When compiling an application with all its components (texts, graphics, code...), each developer must secure it with their certificate so that the signature identifies the application and it is possible to know if it has been modified or remains intact. This is the only way to know if an app is fake or authentic: if the signature has been modified, if it exists, it will not correspond to the original developer.

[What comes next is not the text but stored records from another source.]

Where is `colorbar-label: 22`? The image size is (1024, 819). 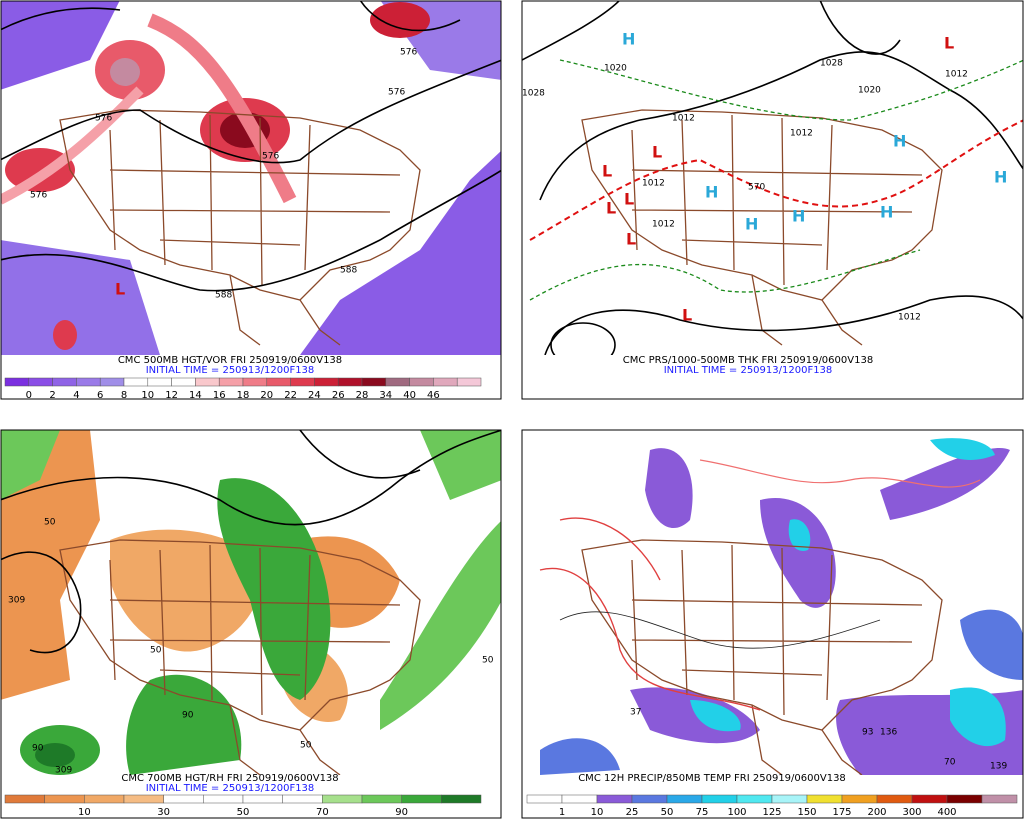
colorbar-label: 22 is located at coordinates (290, 396).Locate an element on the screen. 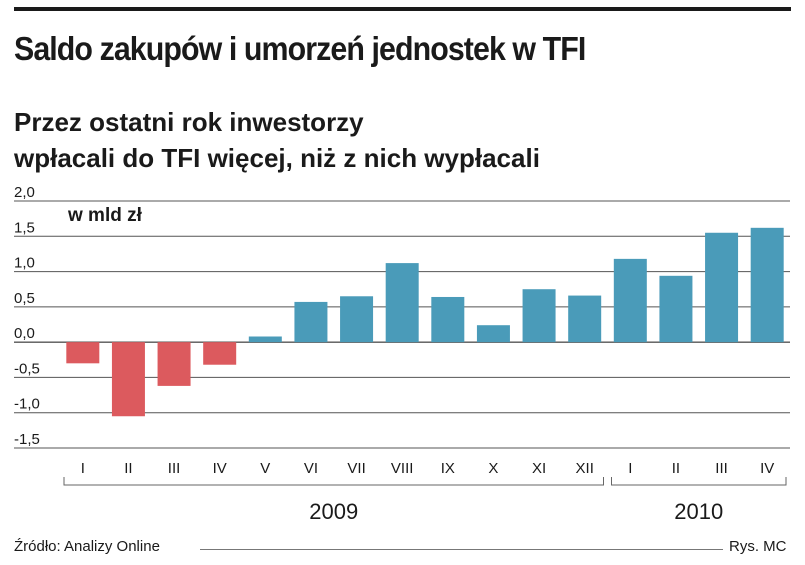 The width and height of the screenshot is (805, 565). credit-note: Rys. MC is located at coordinates (758, 546).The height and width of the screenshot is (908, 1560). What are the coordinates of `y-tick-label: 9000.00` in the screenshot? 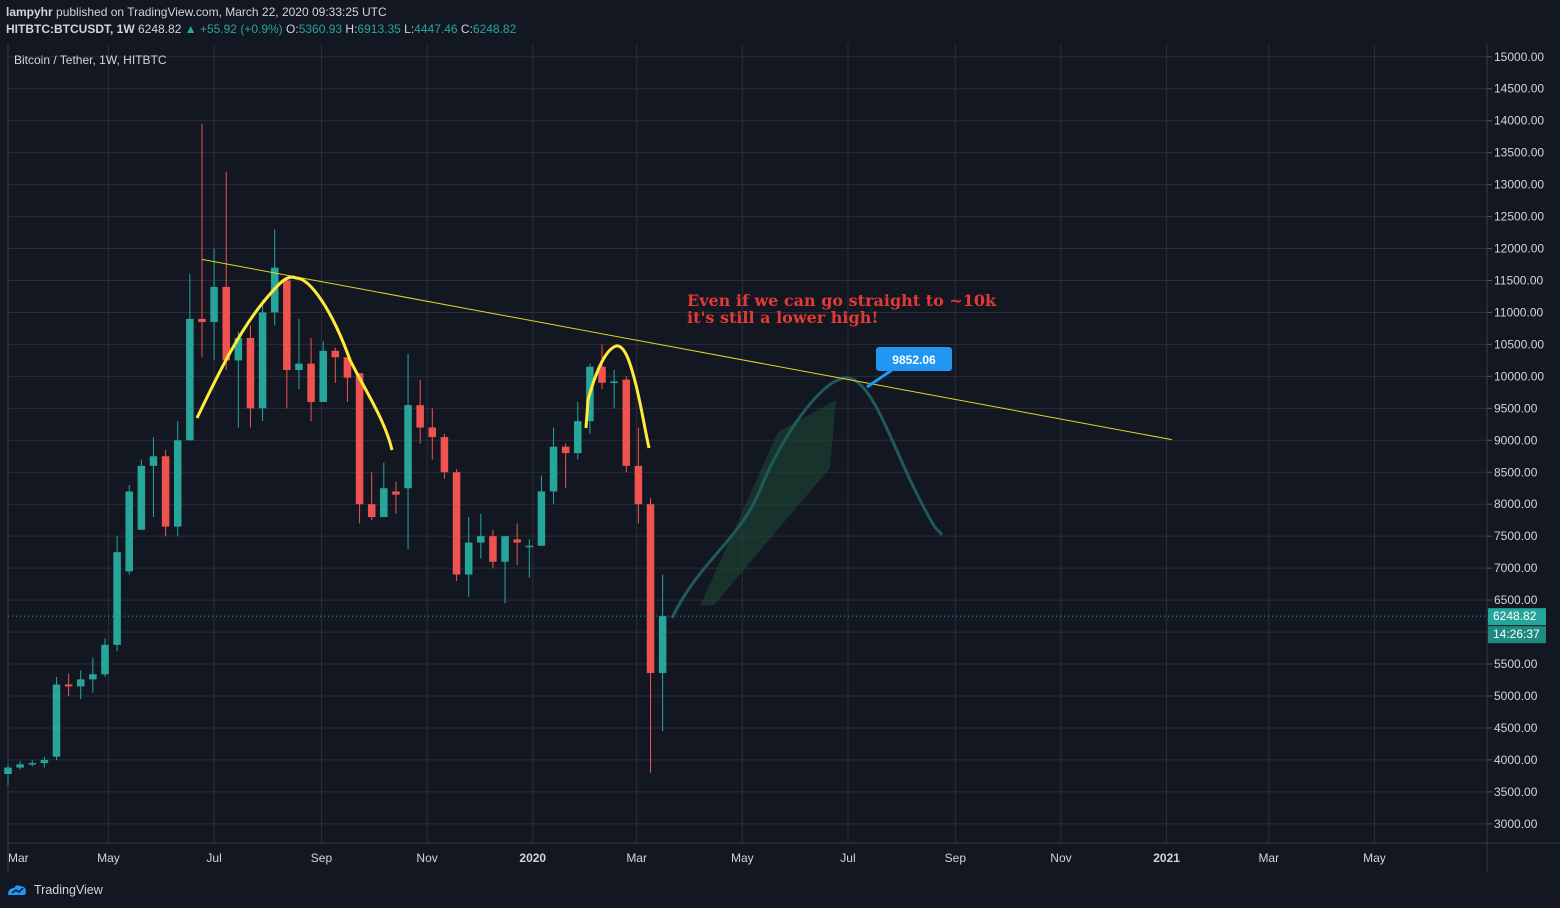 It's located at (1516, 440).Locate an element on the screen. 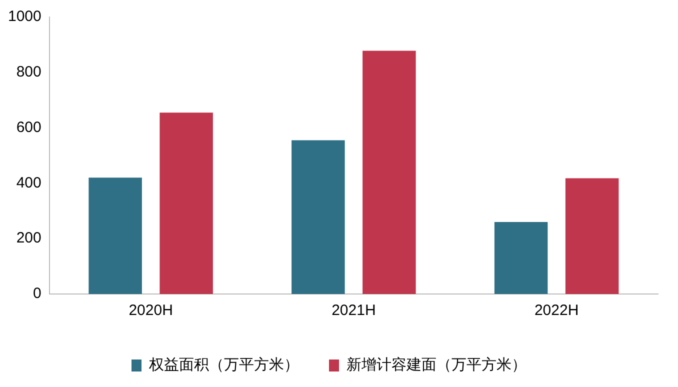 This screenshot has width=678, height=387. y-tick-label: 1000 is located at coordinates (25, 17).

• Anti-Tamper: Anti-tamper techniques make it difficult for an attacker to modify software, by performing reverse engineering and validating its integrity for later modified use. To achieve this, it is verified that the application's signature is original and checksum verification mechanisms are applied.
• Code obfuscation: Code obfuscation allows to compress, optimize and make the code unreadable by renaming classes, fields, methods and names semantically. The result is a smaller application that is more complex to reverse engineer, making it difficult for malicious eyes to understand them.
• Verification of the installer's origin: With this technique, it is checked that the application has been distributed from a trusted source, avoiding having a copy of the apk on our device that may have been infected with malware.
• Anti-Debug: Anti-debug techniques make it difficult to debug an application, in order to apply certain actions that prevent an attacker from continuing the process. The simplest mechanism is through a property in the app's manifest itself, although it is recommended to dynamically check in several points if debugging is taking place or not.
• Anti-Emulator: If our application is running on an emulator outside the development process, it indicates that someone other than us is trying to analyze the application. Therefore, a good practice is to check that in a release version, the application is not being accessed through an emulator that facilitates attacking its security.
• Anti-Root: It should always be avoided whenever possible for an application to run on rooted devices, as they are much more vulnerable and allow access to the system and application reserved memory, compromising data persistence and therefore data privacy.
• Anti-Clone: mechanism to prevent the application from being cloned, in this regard the appropriate properties will be defined to prevent making a copy of the installed application and obtaining the binary that a potential attacker could use to apply reverse engineering techniques.
• Reliable device: Google has an anti-abuse API (SafetyNet Attestation API) that allows evaluating if the Android device running an application is reliable.

Conclusion

Every day we use more mobile applications and they are storing an increasing amount of sensitive user information. That is why it is very important to stay up to date on new security measures that emerge, and proactively apply them to our developments. The goal should not only be for the user to interact with a good UX, but also to do so with total security.

"Being aware of vulnerabilities is already half of security".